■ **RAW DATA**:
[Start of section]

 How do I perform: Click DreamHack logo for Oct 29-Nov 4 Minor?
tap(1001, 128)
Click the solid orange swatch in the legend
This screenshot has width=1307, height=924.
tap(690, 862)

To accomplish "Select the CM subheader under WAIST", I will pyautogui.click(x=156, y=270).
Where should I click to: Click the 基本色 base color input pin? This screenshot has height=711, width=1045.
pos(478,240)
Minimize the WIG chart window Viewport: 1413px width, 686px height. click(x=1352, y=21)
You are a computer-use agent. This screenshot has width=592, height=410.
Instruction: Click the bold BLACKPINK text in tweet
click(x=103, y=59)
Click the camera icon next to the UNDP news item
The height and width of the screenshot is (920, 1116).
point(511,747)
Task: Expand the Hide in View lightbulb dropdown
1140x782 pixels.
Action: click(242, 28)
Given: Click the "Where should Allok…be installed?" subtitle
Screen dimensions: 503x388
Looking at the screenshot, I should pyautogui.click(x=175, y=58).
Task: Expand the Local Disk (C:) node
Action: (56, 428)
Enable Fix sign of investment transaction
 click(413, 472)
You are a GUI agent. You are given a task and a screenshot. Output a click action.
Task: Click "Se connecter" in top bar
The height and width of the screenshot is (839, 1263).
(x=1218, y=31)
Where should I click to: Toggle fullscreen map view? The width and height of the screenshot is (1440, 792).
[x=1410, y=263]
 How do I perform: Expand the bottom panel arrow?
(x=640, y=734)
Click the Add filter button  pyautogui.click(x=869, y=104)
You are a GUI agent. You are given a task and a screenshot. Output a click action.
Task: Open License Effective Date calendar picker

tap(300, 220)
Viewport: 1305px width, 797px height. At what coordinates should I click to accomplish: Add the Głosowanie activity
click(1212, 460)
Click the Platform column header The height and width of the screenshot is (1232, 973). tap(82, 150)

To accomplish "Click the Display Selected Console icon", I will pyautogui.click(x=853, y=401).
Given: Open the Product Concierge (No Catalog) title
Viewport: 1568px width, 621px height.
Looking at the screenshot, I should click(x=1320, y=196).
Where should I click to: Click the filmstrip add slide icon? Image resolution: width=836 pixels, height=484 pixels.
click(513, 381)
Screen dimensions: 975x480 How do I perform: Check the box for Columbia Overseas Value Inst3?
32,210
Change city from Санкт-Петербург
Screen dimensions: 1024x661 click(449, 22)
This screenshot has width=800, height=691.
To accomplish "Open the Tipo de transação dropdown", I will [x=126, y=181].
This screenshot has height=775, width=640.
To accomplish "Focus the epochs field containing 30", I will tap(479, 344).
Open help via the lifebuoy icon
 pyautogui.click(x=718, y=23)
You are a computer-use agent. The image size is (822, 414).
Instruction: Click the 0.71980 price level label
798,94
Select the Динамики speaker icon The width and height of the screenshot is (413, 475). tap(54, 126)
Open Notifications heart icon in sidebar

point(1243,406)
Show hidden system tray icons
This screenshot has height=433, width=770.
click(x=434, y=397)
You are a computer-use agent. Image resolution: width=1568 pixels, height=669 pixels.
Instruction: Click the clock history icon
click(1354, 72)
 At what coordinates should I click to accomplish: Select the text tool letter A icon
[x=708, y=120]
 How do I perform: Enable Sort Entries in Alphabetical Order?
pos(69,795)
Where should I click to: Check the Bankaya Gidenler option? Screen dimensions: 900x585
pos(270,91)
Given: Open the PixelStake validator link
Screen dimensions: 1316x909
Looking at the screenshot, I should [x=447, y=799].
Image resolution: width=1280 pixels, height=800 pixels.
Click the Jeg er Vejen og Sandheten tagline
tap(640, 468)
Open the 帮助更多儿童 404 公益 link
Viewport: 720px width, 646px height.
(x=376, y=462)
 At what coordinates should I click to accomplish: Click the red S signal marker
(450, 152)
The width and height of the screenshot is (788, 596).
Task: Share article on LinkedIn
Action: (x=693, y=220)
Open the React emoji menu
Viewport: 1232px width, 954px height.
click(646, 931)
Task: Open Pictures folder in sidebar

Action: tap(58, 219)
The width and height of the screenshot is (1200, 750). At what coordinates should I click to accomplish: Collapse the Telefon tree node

[End of section]

■ **TASK INSTRUCTIONS**: Above are the entries; repeat their lines exactly, from the first through the one that contains "You are a computer-use agent. This".

■ **WRITTEN ANSWER**:
 How do I perform: Click DreamHack logo for Oct 29-Nov 4 Minor?
tap(1001, 128)
Click the solid orange swatch in the legend
This screenshot has width=1307, height=924.
tap(690, 862)

To accomplish "Select the CM subheader under WAIST", I will pyautogui.click(x=156, y=270).
Where should I click to: Click the 基本色 base color input pin? This screenshot has height=711, width=1045.
pos(478,240)
Minimize the WIG chart window Viewport: 1413px width, 686px height. click(x=1352, y=21)
You are a computer-use agent. This screenshot has width=592, height=410.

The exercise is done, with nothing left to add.